Bug Report: VPlayer does not detect stalls #15974

mattlord · 2024-05-18T18:42:56Z

Overview of the Issue

The VPlayer can become stuck/stalled without realizing it itself and thus without generating a helpful error and/or log message. Instead the user only sees very vague EOF errors/messages after things have been stuck/stalled for some time. It is very unclear what is happening and what the user could/should do to try and correct it.

Detailed description and explanation of a case seen in production

MySQL connection:

The filtered DB user that VReplication uses (vplayer in this case) on the target is executing replicated inserts/updates/deletes that are part of a transaction wrapping the current batch of events (along with updating the workflow's position when the batch commits/completes).

VReplication / OnlineDDL:

We're regularly going into the error state and then retrying.
But we're not making any progress, we're stuck on the same GTID position.
In the end, we saw that this was because each query we ended up executing on the target (by the vplayer) — from the replicated binlog events — was doing a table scan and it was a large table. This was an OnlineDDL bug resulting from how we handle when the charset + collation is changed on PK columns — but that is beside the point here as it's a general scenario that can occur in VReplication.

Thesis:

The vplayer is stuck trying to process the last batch read from the relay log. It cannot complete/commit that batch quickly as each table WRITE is doing a scan (each one taking ~ 3-5 seconds in case seen) and thus it cannot complete the batch of contents last read from the relay log in a typically reasonable amount of time.
This means that the goroutine writing the next batch to the relay log ends up blocked as we hit the configured max relay log items / bytes on the target.
This in turn means that we eventually cannot read more events from the open com_binlog_dump_gtid connection on the source tablet as that's what is then sent to the vplayer on the target tablet (via the VStream RPC call that the target made to the source) to write to the relay log.
When in this state the load resulting from replication combined with a high write rate coming in from the user/application — for OnlineDDL everything is done on the shard primary (it's the source and target for the workflow) — we're not able to generate new heartbeat events and thus mysqld ends up closing the binlog dump connection when no more IO is done by the time we hit slave_net_timeout. When this error eventually ends the VStream RPC from the target to the source — it takes quite some time as the vreplicator will retry internally when an ephemeral error is encountered in the stream — the workflow goes into the error state (to be retried 5 seconds later by default).
So we are stuck in this loop indefinitely and not making any progress.
⚠️ Once in this state there's a backlog of pending lock requests for the workflow's _vt.vreplication record and thus you cannot even STOP the workflow as that is done by updating the record and setting the state = Stopped (the vreplicator keeps trying to send heartbeats through the MySQL replication stream from the source to target via vreplicator.updateHeartbeatTime() with each attempt hanging, at least until innodb_lock_wait_timeout).
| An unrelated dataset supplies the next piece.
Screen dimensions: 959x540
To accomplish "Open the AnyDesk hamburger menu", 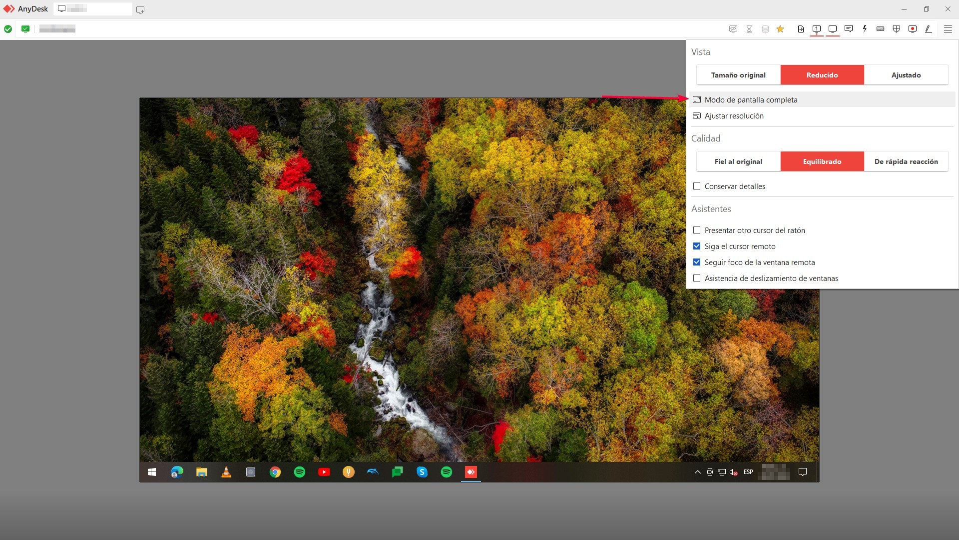I will pyautogui.click(x=948, y=29).
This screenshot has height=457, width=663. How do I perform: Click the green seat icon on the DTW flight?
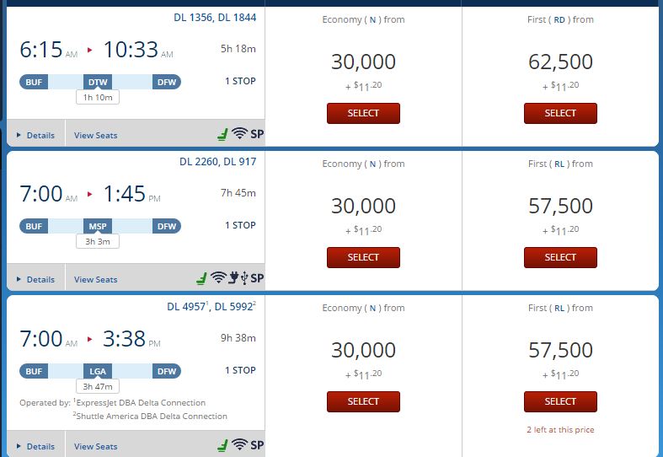pos(222,134)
This is a valid scenario that can be encountered. The real problem here is that it was very much NOT obvious what was happening and where the real problem lied. Ideally we should provide information that allows the user to zero in on the actual problem as described above: the queries being executed via the replication stream are doing table scans and we'll need to address that somehow: new indexes, workflow adjustments (in the seen case we needed to adjust the workflow binlog source filter that OnlineDDL created), source and/or target tablet config adjustments (increasing slave_net_timeout on the source e.g.), etc.

Reproduction Steps

A simple test case that demonstrates the problem

git checkout main && make build

pushd examples/local

./101_initial_cluster.sh; mysql < ../common/insert_commerce_data.sql

./201_customer_tablets.sh; ./202_move_tables.sh

primaryuid=$(vtctldclient GetTablets --keyspace customer --tablet-type primary --shard "0" | awk '{print $1}' | cut -d- -f2 | bc)
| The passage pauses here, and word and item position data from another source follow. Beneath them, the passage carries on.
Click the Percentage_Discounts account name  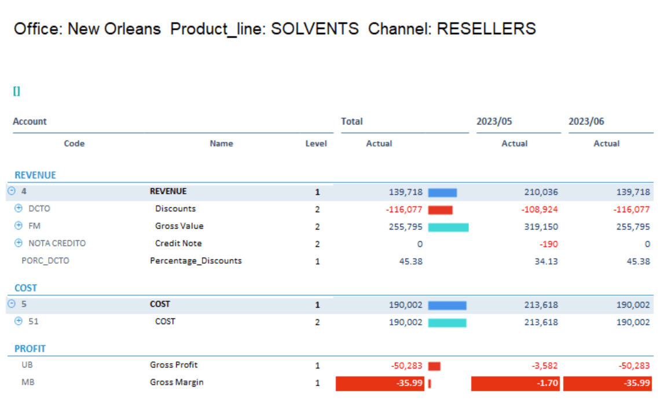(x=196, y=261)
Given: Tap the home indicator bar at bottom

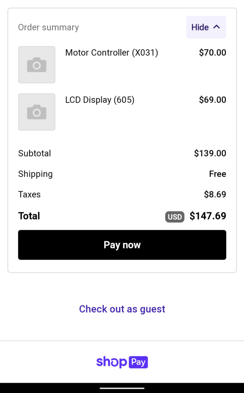Looking at the screenshot, I should (122, 388).
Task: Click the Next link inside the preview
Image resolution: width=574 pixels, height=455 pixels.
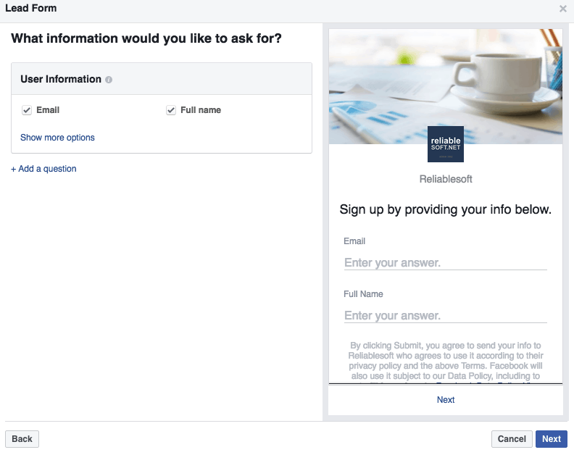Action: point(446,400)
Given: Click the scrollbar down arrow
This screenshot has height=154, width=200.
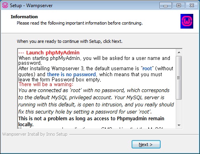Looking at the screenshot, I should point(179,125).
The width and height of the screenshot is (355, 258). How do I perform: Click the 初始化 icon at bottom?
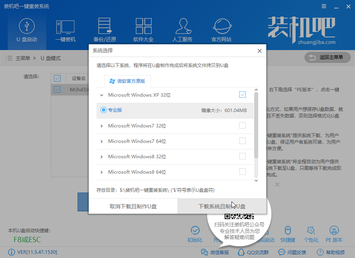click(195, 234)
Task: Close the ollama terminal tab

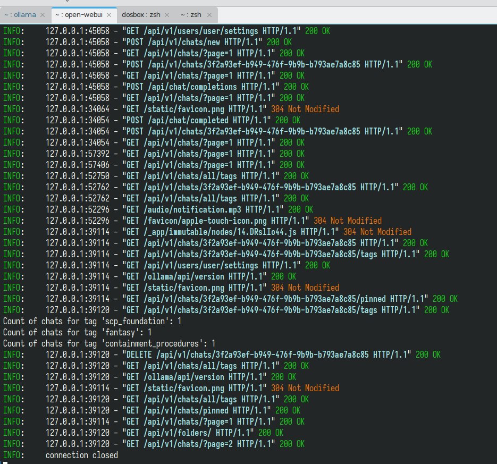Action: click(43, 15)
command mysql -u root --socket ${VTDATAROOT}/vt_0000000${primaryuid}/mysql.sock -e "begin; select * from _vt.vreplication for update; sleep 600; rollback"
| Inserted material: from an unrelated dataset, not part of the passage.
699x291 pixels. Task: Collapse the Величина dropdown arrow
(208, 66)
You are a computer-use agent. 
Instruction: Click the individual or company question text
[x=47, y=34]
Test case which demonstrates a more typical scenario that would be seen in production

git checkout main && make build

pushd examples/local

./101_initial_cluster.sh

primaryuid=$(vtctldclient GetTablets --keyspace commerce --tablet-type primary --shard "0" | awk '{print $1}' | cut -d- -f2 | bc)

mysql -e "CREATE TABLE t1 (id varchar(128), id2 varchar(32) NOT NULL, updated_at datetime NOT NULL DEFAULT CURRENT_TIMESTAMP ON UPDATE CURRENT_TIMESTAMP, created_at datetime NOT NULL DEFAULT CURRENT_TIMESTAMP, colstuff varchar(64) NOT NULL, PRIMARY KEY (id,id2))"

# Disable semi-sync to load data much faster...
../common/scripts/vtorc-down.sh
command mysql -u root --socket ${VTDATAROOT}/vt_0000000${primaryuid}/mysql.sock -e "set global rpl_semi_sync_replica_enabled=OFF; set global rpl_semi_sync_source_enabled=OFF;"

# Let this rip for a while ...
while true; do mysql commerce -e "insert into t1 (id, id2, colstuff) values ('${RANDOM}${RANDOM}${RANDOM}_id', '${RANDOM}${RANDOM}${RANDOM}_id2', '${RANDOM}${RANDOM}${RANDOM}_colstuff')"; done

# Wait until you have ~ 500k rows or more. Let it continue to run and generate new binlog events...
while true; do count=$(command mysql -u root -Ns --socket ${VTDATAROOT}/vt_0000000${primaryuid}/mysql.sock -e "select count(*) from vt_commerce.t1"); if [[ ${count} -ge 500000 ]]; then say "We are done with the data load"; break; sleep 60; fi; done

uuid=$(vtctldclient ApplySchema --ddl-strategy "vitess --postpone-completion" --sql "ALTER TABLE t1 MODIFY id varchar(128) character set ascii" commerce)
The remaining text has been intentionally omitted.